◆ EXERCISE TEXT:
== Segment start ==

In the last post I probably hadn’t thought too deeply about Meyer’s point that although meaning in music is invariably learnt, this need not mean that musical meanings are extramusical. An analogy that works for the [failed] mathematician in me is that all mathematical meanings are learnt, but this in itself need not mean all mathematical meanings are extramathematical. Again my hunch is that all mathematical meanings are necessarily extramathematical in the same way that all musical meanings are necessarily extramusical, but this hunch has nothing to do with whether mathematical or musical meanings are learnt.*
If musical meaning is invariably learnt, then it must have extramusical origins. For you cannot teach someone a new system of meanings without, as it were, “translating” meanings in the new system into meanings in a system he already knows. This is why we use verbal metaphors to explain musical meanings. The first people who “discovered” musical meanings must have found something in music that they could relate to something outside of music. Only in this way would it have been possible for them to translate musical meanings to themselves and others.
Having extramusical origins, however, does not imply it is itself extramusical. Probably every system of meanings originates from something outside of itself. Logic could not have originated from logic alone. It has its roots in innate human ways of reasoning, that is, it came from one aspect of our biology.

== Segment end ==

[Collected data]
== Segment start ==

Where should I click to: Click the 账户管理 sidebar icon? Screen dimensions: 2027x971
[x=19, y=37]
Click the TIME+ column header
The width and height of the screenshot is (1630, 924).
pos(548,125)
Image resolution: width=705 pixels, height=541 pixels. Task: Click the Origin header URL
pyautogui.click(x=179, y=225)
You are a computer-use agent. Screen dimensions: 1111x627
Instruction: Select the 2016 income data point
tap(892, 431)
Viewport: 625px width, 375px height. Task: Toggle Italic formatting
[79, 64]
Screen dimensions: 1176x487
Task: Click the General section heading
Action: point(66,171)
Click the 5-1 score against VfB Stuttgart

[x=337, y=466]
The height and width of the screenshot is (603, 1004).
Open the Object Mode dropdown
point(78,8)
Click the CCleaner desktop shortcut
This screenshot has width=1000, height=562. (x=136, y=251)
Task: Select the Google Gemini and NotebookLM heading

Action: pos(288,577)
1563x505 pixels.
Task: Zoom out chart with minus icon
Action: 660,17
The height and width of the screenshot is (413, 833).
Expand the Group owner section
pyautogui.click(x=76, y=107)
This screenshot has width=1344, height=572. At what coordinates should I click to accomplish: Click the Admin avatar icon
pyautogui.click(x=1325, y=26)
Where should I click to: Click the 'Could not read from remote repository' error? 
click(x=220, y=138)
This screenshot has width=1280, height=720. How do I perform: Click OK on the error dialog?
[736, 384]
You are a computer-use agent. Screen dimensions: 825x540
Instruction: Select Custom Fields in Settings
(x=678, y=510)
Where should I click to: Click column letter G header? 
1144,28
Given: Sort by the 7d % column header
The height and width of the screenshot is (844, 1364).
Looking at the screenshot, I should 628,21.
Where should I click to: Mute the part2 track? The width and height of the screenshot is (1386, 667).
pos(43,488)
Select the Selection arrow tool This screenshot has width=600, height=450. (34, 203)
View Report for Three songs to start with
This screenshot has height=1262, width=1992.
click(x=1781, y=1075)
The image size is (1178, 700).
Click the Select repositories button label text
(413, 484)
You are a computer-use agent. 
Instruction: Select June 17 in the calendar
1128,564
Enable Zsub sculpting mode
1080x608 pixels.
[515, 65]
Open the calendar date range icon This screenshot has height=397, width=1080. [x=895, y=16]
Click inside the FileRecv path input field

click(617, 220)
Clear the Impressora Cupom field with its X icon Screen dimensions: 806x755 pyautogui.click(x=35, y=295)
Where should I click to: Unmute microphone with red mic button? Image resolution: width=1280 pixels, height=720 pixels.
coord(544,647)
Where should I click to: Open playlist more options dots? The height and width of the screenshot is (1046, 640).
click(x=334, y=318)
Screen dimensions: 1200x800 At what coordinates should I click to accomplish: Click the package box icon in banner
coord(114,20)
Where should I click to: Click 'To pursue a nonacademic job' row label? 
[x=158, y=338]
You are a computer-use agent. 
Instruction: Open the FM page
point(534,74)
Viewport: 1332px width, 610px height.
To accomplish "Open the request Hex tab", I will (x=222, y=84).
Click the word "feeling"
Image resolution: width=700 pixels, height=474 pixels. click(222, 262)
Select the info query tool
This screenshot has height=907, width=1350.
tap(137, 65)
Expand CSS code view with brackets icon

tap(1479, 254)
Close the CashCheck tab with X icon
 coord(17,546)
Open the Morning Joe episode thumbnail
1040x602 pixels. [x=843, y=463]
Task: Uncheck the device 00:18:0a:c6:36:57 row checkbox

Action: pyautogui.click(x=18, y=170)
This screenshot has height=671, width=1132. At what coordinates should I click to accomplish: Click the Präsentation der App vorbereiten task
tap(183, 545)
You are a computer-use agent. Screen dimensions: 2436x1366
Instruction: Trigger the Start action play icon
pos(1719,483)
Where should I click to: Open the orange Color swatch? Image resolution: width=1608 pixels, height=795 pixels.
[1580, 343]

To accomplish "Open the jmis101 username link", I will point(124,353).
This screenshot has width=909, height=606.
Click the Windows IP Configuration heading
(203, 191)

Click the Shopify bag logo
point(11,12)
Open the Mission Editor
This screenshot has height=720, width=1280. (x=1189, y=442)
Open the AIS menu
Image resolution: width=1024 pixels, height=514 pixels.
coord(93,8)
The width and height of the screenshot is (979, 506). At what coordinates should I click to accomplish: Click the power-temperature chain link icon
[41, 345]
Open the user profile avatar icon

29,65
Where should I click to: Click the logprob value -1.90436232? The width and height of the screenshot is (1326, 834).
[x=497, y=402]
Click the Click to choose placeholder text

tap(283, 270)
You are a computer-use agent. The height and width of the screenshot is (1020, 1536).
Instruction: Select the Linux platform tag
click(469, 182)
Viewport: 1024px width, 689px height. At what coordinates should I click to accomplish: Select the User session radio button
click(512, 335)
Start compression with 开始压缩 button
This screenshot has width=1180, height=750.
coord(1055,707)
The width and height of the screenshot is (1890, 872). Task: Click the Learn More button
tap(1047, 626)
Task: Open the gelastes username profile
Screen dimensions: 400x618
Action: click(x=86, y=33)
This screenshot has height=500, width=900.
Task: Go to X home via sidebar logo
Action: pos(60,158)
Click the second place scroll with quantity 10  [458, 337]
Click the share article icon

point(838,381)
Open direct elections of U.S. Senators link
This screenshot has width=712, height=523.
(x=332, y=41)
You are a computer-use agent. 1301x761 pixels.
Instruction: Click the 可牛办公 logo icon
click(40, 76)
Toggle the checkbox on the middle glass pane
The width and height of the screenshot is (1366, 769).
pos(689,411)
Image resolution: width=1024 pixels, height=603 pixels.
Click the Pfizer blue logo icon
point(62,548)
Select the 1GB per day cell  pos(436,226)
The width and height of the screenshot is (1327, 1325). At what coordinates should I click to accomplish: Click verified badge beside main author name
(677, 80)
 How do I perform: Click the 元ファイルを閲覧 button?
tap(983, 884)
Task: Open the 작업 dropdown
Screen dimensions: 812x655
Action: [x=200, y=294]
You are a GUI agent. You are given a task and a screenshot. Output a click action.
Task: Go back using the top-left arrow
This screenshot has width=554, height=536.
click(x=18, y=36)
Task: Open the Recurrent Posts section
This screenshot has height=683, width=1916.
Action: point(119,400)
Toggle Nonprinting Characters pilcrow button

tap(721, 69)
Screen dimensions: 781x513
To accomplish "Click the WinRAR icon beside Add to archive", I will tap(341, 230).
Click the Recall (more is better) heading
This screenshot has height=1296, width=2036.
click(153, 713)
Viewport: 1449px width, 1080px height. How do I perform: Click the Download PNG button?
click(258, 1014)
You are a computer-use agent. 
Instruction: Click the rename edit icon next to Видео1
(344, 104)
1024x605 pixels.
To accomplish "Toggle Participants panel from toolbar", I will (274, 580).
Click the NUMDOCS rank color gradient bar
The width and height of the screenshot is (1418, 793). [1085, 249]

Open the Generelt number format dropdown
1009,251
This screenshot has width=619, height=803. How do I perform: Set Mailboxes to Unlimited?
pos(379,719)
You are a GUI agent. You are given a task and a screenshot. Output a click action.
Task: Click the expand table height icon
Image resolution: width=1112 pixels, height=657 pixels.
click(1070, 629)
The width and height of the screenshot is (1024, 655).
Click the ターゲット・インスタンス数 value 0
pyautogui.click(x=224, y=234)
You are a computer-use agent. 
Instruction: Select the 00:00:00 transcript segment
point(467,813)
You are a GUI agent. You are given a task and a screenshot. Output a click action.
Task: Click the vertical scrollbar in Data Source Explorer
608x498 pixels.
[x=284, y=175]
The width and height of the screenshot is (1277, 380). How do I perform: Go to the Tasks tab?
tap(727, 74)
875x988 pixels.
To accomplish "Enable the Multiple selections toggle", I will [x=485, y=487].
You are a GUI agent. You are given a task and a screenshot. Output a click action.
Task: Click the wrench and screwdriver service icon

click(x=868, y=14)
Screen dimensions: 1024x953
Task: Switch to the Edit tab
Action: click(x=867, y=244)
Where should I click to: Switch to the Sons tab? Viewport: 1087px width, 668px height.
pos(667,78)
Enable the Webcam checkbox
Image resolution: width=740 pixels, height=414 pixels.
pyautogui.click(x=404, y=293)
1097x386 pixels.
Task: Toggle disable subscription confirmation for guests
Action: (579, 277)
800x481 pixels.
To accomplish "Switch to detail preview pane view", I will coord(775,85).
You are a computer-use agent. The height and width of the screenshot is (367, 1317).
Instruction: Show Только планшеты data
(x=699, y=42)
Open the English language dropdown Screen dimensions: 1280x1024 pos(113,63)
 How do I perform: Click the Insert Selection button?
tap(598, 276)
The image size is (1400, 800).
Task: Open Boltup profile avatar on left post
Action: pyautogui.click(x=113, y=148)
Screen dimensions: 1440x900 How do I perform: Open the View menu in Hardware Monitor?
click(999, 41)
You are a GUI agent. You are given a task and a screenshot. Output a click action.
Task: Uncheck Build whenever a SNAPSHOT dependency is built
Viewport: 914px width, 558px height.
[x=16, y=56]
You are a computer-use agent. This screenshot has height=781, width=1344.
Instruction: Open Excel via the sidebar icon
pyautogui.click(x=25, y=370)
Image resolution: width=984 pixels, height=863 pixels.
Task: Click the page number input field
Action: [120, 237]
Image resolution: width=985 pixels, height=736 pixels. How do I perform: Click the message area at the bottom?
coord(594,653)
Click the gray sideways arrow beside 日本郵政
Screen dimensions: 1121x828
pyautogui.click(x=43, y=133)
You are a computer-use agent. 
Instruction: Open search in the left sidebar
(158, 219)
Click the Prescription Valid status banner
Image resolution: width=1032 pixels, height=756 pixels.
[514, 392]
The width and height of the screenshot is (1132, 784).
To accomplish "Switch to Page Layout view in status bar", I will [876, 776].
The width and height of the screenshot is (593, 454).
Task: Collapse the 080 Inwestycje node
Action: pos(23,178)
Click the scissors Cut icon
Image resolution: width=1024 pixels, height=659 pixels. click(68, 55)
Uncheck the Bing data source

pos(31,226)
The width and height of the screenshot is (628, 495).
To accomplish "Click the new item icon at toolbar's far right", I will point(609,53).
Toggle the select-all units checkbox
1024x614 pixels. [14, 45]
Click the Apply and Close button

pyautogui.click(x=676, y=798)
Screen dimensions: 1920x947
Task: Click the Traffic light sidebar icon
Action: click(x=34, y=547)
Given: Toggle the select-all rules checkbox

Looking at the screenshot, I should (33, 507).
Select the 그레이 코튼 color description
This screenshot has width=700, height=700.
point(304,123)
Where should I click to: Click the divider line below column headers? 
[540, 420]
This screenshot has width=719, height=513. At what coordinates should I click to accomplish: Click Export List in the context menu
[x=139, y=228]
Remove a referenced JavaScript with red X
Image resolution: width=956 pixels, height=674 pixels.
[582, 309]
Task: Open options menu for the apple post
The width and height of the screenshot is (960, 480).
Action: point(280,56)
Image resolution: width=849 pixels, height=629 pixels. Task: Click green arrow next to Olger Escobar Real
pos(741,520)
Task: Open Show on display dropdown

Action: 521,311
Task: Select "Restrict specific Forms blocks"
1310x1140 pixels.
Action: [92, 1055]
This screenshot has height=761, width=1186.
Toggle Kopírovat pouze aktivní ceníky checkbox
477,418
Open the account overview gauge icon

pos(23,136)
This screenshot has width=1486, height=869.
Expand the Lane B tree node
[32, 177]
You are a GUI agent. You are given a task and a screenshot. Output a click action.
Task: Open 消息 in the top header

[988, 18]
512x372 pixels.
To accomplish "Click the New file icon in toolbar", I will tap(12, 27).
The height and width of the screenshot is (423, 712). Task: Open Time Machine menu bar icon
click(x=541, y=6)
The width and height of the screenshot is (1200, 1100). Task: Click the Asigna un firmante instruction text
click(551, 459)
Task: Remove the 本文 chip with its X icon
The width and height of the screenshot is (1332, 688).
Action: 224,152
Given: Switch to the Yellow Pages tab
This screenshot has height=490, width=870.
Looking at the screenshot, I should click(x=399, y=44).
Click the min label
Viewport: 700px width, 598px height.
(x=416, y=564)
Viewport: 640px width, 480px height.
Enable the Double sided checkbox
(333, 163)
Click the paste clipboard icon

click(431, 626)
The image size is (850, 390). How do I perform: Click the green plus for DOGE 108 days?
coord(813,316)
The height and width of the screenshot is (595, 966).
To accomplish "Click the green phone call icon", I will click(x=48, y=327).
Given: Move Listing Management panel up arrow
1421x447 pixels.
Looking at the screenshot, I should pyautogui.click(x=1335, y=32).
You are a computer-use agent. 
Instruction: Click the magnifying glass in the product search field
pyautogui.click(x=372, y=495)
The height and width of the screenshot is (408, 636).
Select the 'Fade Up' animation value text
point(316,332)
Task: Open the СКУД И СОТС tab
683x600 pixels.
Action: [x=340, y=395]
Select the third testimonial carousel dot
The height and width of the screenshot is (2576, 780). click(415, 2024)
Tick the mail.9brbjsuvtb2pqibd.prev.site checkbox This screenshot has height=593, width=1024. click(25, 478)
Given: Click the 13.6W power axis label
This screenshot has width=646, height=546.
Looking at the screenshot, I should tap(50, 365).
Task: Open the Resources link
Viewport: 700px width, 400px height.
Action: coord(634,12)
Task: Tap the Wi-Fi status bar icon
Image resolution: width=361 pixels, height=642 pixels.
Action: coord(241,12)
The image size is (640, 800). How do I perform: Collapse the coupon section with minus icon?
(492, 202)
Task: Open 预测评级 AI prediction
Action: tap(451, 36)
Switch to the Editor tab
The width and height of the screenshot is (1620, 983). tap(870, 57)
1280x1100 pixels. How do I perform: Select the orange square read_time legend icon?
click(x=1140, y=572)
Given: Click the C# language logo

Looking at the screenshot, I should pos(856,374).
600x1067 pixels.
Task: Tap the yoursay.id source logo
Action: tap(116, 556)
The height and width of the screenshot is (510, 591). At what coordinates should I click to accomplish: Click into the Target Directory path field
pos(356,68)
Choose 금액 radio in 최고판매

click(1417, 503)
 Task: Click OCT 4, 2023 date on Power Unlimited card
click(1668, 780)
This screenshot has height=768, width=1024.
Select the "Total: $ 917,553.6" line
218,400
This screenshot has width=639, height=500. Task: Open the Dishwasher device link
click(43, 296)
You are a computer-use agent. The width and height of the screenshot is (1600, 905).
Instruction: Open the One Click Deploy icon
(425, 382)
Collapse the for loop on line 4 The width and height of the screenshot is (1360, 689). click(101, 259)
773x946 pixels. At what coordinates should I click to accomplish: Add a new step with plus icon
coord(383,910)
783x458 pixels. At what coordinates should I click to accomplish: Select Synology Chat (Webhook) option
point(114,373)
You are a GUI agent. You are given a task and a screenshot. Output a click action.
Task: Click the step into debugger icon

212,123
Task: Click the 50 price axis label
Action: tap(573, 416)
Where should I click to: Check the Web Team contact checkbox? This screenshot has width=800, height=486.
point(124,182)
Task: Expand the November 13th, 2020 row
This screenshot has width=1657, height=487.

== Segment end ==

◆ REQUIRED TASKS:
- a) In the text on musical meaning, where does logic have its roots?
- b) List every field that the text on musical meaning discusses as having its own meanings or its own origins.
- c) Proceed with the text on musical meaning after its final sentence.

◆ ANSWERS IN ORDER:
- a) In innate human ways of reasoning, that is, in one aspect of our biology.

- b) Music, mathematics, logic

- c)
There are myriad unsupported and dubious assertions in what I have said above. For example, I am assuming that music is at least in part a human construct, since I do not allow for musical meaning to have existed as an abstract concept before it was ever “discovered” by sentient beings. If it is an abstract timeless concept then it has no origin. Logic originating from biology is probably another blooper. At least, I believe it is true but I believe just as strongly that I can never prove it.
*In case I choose to follow this hunch further: the seed of it is that “meaning” that is wholly confined to one system is not meaningful. For example, negation considered as a logical operator, and considered only as it is within logic, is not meaningful. It is only meaningful when extended to situations outside of logic. This resembles the idea that logical truths are analytic because they just restate what already lies in the system. Synthetic truths must reach beyond the system itself. This is in all probability a load of bollocks, but it is a strong hunch I have. I would love to sit under a tree and think about it for a whole day but life, which does not stand still for me, beckons. If I ever do become a professional philosopher, perhaps I’ll have that luxury.